Indian origin British physician and researcher

Rahul Potluri (born 19 December 1983) is a British physician, researcher and founder of ACALM (Algorithm for Comorbidites, Associations, Length of stay and Mortality) Study Unit, United Kingdom (UK). His clinical epidemiology research unit is one of the first to use big data in healthcare and medical research. His work has shown for the first time a link between high cholesterol and breast cancer. Further research has suggested the role of cholesterol and possibly statins improving the mortality in patients with breast cancer, lung cancer, prostate cancer and bowel cancer. Other prominent studies include health services research evaluating differences in death rates from weekend admission and discharge from UK hospitals, ethnic variations and the interplay between cardiovascular disease and mental health.

== Early life and education ==
Rahul Potluri was born in India and moved to the UK at the age of eight. He attended King Edwards VI Five Ways School in Birmingham. He undertook medical undergraduate training at the University of Birmingham. His clinical training included medicine and cardiology in London and Manchester. He was appointed as Honorary Clinical Lecturer in Cardiology at Aston University, Birmingham, UK in 2013.

== ACALM (Algorithm for Comorbidities, Associations, Length of stay and Mortality) ==
Potluri developed the ACALM methodology as a medical student and along with Hardeep Uppal founded the ACALM Study Unit in 2013. Research from this unit is performed from a large clinical dataset of over one million patients which is developed using ACALM methodology from anonymous routinely collected data.

Potluri is an expert in big data analytics in medical and healthcare research. He spoke on the topic at the European Society of Cardiology Conference in Rome, Italy, in August 2016 and highlighted potential developments in the field to come.

== Research ==
=== Cholesterol and Cancer ===
Potluri and the ACALM Study Unit showed for the first time in humans, a possible association between high cholesterol and breast cancer.
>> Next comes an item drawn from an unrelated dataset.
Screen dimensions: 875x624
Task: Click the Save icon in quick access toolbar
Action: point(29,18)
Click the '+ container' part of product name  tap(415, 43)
This work was presented at the European Society of Cardiology, Frontiers in Cardiovascular Biology Conference in Barcelona, July 2014 and was widely reported in the global media. Further research presented in 2016 showed the role of high cholesterol and possibly the role of statins improving the mortality and survival of patients with breast cancer, lung cancer, bowel cancer and prostate cancer and strengthening calls for a clinical trial of statins in cancer.
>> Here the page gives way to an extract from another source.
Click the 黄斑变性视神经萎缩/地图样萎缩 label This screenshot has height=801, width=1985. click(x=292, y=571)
=== Weekend effect on hospital care ===
Potluri presented research from the ACALM Study Unit at the European Society of Cardiology Conference in London, August 2015, which showed that heart attack patients admitted at the weekend died earlier compared to those admitted during the working week. Subsequent research looking at patients discharged from UK hospitals at the weekend had significantly worsened mortality and survival compared to those discharged during the working week. This was the first study of its kind from the UK. The significance and implications of these findings for UK are being widely debated. Further studies performed in 2016 and presented at the British Cardiovascular Society Conference showed that patients admitted with a diagnosis of atrial fibrillation during the weekend had worse mortality and patients with heart failure discharged at the weekend also had a higher risk of death.

=== Ethnic variations in healthcare ===
Research led by Potluri evaluating ethnic group variations in healthcare and particularly length of stay in hospital and mortality has been widely published. His work from the ACALM Study Unit showed that patients of South Asian origin stay in hospital for a shorter period of time compared to other ethnic groups in a variety of conditions such as Myocardial Infarction, Pulmonary Embolism, Stroke, Diabetes Mellitus and Atrial Fibrillation. Other research focusing on young South Asians has shown that they have a higher risk of Diabetes and associated heart disease compared to other ethnic groups. In 2010, he presented research at the World Congress of Cardiology in Beijing which showed that Haemorrhagic Stroke is increasing amongst South Asians and was reported in the media.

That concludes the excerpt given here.